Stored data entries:

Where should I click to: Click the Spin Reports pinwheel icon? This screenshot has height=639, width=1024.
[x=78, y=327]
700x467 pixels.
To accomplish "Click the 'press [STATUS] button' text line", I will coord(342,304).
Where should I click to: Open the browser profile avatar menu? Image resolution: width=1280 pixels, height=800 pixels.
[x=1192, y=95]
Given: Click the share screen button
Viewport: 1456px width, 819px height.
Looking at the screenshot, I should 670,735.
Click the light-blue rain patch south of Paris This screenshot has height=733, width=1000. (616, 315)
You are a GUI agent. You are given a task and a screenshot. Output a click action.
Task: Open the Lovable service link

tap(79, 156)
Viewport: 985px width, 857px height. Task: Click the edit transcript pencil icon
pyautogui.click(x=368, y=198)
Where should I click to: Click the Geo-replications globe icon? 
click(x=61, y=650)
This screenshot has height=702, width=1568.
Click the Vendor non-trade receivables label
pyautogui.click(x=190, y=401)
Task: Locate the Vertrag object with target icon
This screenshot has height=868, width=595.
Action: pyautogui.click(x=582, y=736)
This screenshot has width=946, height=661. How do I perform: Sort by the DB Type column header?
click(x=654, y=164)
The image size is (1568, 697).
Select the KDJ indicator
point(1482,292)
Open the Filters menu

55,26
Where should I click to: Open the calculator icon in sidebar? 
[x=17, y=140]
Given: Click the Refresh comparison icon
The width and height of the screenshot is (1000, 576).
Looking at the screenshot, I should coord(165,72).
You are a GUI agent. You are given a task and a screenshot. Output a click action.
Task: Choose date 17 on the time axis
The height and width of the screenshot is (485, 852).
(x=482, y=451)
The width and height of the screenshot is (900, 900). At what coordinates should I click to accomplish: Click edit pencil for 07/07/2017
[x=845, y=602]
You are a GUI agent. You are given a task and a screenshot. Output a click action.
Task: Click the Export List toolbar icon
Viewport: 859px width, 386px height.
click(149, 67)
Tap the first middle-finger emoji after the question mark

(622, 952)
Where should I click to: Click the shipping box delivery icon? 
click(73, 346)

--- Activity ---
From the records above, quote only the lines running from the line with "Task: Open the Lovable service link" to the line with "The image size is (1568, 697).", both lines included.

--- Exercise response ---
Task: Open the Lovable service link

tap(79, 156)
Viewport: 985px width, 857px height. Task: Click the edit transcript pencil icon
pyautogui.click(x=368, y=198)
Where should I click to: Click the Geo-replications globe icon? 
click(x=61, y=650)
This screenshot has height=702, width=1568.
Click the Vendor non-trade receivables label
pyautogui.click(x=190, y=401)
Task: Locate the Vertrag object with target icon
This screenshot has height=868, width=595.
Action: pyautogui.click(x=582, y=736)
This screenshot has width=946, height=661. How do I perform: Sort by the DB Type column header?
click(x=654, y=164)
The image size is (1568, 697).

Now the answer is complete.